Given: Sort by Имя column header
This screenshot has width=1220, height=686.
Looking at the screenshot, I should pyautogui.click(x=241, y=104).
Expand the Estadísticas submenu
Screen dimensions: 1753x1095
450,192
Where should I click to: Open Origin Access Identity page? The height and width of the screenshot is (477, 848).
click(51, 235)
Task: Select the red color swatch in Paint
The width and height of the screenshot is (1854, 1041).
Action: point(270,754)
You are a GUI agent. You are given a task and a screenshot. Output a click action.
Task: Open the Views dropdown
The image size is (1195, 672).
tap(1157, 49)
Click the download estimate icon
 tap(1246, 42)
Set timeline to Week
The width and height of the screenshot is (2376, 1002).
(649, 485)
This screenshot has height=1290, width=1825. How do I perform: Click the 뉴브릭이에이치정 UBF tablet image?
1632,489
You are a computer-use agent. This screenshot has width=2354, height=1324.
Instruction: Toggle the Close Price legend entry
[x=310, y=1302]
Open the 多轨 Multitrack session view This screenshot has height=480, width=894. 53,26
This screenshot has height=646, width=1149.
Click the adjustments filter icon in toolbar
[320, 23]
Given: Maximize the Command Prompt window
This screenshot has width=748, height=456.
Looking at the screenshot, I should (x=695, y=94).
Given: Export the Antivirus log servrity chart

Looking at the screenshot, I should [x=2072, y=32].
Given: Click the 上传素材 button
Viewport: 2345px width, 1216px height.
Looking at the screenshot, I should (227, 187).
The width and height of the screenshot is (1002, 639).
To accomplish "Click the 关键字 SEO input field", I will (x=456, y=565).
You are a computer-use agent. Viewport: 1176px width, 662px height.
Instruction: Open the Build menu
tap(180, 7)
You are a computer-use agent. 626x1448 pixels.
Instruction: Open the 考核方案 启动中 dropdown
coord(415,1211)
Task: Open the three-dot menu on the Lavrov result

--*--

Task brief — Please give the number of lines above that hold the word "computer", and only that number.

Task answer — 3